Key words: Charging mode;Charging time;Random forest;Long short-term memory (LSTM);Simplified particle swarm optimization (SPSO)

1 Introduction

With steady growth in the number of electric vehicles (EVs) in the automobile market,the running problems and charging safety of EVs are important issues to be solved at present.Among many battery problems,overcharging of EVs is one of the most frequently encountered safety problems(Zhu XQ et al.,2019).Due to aging,inconsistency,battery management system (BMS) failures,and other reasons,EV batteries are prone to overcharging,which leads to the loss of anode and cathode materials and excessive electrolyte decomposition.This deterioration leads to thermal runaway of the battery,which causes an explosion and fire(Li CX et al.,2020).The charging pile is the main charging device for EVs,and can directly affect the EV charging behavior.The accurate prediction of charging time by the charging pile can effectively prevent battery from overcharging.Therefore,the prediction of EV charging time is of great significance in the operation and charging safety of EVs.Data used in this study are obtained from charging piles,and the EV charging time is also predicted from the perspective of charging piles to prevent overcharging.
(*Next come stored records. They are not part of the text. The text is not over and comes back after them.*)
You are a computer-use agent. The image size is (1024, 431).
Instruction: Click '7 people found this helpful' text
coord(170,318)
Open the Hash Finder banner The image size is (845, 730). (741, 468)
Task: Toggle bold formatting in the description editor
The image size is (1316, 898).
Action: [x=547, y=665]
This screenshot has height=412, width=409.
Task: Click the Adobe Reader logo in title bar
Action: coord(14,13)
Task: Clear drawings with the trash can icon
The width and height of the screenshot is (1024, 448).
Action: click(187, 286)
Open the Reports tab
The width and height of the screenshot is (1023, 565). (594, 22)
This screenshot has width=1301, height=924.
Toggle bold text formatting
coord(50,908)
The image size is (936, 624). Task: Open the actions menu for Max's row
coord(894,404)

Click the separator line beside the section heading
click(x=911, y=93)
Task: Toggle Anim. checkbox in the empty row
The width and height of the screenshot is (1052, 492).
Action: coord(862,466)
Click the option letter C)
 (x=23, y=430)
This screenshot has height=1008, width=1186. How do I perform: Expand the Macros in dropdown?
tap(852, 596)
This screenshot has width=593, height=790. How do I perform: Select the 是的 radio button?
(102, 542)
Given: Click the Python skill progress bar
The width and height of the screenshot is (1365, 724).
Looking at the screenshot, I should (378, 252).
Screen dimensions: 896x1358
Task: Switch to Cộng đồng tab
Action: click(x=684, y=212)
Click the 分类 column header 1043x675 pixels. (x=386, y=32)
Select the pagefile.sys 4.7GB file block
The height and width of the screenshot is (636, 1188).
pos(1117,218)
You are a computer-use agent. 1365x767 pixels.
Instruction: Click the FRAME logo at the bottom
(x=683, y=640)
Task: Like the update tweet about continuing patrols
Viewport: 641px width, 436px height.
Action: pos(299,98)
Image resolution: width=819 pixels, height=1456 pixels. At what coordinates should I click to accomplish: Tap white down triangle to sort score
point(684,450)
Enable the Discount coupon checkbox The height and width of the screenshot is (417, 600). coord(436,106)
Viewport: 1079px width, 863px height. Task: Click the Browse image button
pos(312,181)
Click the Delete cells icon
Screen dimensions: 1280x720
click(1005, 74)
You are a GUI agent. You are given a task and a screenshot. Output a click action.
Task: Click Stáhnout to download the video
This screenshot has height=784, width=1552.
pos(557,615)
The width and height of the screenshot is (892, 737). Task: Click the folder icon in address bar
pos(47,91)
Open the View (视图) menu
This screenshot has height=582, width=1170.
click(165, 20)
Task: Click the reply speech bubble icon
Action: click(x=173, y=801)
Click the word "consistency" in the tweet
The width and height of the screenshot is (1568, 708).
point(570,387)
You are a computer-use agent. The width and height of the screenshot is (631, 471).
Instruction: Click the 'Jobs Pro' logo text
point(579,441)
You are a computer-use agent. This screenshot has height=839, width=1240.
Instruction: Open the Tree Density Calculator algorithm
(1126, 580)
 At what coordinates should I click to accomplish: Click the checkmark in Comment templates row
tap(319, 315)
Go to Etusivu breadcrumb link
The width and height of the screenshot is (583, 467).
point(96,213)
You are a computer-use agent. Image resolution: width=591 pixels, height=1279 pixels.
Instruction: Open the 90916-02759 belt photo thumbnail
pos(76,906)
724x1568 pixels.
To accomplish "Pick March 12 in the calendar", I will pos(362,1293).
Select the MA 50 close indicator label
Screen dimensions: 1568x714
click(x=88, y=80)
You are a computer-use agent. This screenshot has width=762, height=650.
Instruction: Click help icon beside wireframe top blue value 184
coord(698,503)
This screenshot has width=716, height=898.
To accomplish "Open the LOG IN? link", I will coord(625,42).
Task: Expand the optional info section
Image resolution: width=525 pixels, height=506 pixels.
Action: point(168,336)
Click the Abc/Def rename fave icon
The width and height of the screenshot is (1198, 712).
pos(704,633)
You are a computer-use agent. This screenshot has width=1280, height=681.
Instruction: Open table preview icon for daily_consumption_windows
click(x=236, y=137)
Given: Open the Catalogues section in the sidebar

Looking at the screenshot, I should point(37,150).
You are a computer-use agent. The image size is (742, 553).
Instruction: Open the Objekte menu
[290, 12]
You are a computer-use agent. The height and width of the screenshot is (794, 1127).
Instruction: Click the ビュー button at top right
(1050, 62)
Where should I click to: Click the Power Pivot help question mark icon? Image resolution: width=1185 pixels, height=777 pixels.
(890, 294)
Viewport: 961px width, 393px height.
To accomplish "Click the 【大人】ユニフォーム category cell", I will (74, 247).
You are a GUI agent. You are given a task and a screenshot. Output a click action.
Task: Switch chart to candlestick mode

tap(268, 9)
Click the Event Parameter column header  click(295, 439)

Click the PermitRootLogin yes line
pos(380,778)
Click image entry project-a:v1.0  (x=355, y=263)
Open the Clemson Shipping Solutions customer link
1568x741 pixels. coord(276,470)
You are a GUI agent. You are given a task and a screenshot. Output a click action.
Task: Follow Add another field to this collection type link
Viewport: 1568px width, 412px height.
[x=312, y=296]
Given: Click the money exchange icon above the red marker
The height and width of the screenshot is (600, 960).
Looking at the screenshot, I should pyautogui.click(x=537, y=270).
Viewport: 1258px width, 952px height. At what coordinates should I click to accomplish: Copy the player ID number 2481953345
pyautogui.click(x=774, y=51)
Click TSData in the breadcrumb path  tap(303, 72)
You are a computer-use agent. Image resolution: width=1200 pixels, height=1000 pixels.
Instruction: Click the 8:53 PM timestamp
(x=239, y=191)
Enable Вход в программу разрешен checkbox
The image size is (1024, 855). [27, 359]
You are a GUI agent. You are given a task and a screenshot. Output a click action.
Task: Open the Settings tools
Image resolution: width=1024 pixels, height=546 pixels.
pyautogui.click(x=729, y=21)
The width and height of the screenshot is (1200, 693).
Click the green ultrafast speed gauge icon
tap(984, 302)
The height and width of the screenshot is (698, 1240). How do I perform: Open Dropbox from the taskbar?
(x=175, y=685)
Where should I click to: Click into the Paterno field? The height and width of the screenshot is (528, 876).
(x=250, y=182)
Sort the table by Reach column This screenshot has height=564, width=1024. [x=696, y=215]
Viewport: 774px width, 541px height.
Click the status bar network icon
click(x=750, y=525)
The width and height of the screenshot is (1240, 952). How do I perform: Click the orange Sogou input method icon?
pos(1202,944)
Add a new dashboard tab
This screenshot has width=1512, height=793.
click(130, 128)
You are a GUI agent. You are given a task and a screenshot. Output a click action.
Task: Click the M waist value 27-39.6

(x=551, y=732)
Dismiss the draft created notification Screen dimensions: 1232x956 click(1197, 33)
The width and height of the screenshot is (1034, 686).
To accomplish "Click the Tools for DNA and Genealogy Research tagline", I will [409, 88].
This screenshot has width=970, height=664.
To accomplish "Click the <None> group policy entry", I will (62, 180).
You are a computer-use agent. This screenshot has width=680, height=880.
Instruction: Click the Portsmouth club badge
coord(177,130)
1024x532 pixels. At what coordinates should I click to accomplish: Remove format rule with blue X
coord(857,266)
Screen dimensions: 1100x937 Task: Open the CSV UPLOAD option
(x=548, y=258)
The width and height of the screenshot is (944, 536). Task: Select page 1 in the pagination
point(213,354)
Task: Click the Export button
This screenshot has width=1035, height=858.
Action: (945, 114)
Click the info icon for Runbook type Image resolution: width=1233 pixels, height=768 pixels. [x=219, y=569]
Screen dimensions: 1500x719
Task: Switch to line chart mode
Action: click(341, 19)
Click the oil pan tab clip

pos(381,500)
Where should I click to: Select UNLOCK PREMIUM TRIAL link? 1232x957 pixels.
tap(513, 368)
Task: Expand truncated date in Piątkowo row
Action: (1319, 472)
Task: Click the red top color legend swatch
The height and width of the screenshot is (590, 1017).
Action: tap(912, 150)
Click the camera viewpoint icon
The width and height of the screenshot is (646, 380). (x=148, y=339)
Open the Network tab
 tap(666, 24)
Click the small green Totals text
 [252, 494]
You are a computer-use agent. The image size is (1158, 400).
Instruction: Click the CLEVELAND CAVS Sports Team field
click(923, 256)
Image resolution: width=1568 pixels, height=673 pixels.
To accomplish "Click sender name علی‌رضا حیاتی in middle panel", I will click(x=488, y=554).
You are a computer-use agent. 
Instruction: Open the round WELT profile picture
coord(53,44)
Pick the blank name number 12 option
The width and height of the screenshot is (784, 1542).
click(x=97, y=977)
The traditional method of predicting remaining charging time calculates the required charging time per unit state of charge (SOC) according to the total charging time,and calculates the remaining charging time according to the required charging SOC (Sun et al.,2021).This method is not suitable for studying the charging time of EVs because of the uneven distribution of EV charging time.An equivalent circuit model can be established to study the charging condition of the battery and reflect its charging behavior (Frendo et al.,2020).However,the establishment of an equivalent circuit model requires detailed knowledge of battery parameters and battery pack structure,which is difficult to obtain by charging pile,and it is challenging to determine battery parameters through experiments,which requires considerable engineering work (Frendo et al.,2020).Moreover,due to battery inconsistency,when an electric car has not reached the full charge state,the phenomenon of overcharging may have occurred.EV BMSs charge according to the unique EV charging mode,and the charging voltage and current are different in different charging modes,which leads to great differences in charging time.All these factors increase the difficulty in predicting EV charging time(Zhang QS and Zhao,2020).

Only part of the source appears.